Spatial transcriptomics highlights B cells as key contributors to a complete and durable response to chemo-immunotherapy in a patient with resectable NSCLC.

Abstract

Neoadjuvant chemo-immunotherapy has significantly improved the treatment landscape for patients with ALK/EGFR wt resectable non-small cell lung cancer (NSCLC), offering novel opportunities for translational and clinical investigations. By leveraging deep molecular profiling through spatial transcriptomics integrated with single-cell RNA-sequencing from public atlases, and serum proteomic profiling, we report a case of a patient with resectable NSCLC and a solitary synchronous brain metastasis showing a complete pathologic response after chemo-immunotherapy, and a durable event-free survival. The deep profiling of the tumor immune microenvironment of both pre-treatment brain metastasis and post-treatment primary lung tumor tissues unveiled a key role of B lymphocytes at different maturation state, spanning from naïve to plasma cells, in mediating tumor eradication.
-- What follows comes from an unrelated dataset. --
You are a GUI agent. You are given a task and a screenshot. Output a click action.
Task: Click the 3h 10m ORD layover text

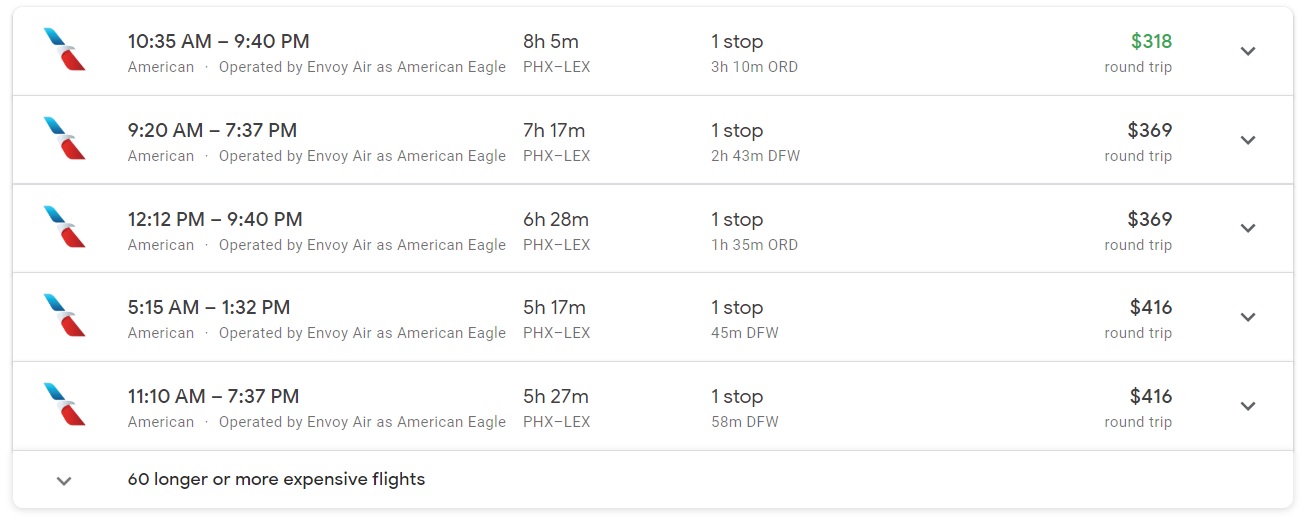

Notably, the formation of several tertiary lymphoid structures in the regression bed of post-treatment primary tumor was observed, suggesting the in situ generation of high-affinity antibody and specific immune memory response. This multimodal approach paves the way for the discovery of novel biomarkers at both tissue and systemic levels, fostering improved patient stratification and guiding clinical decisions on post-surgical treatment escalation or de-escalation.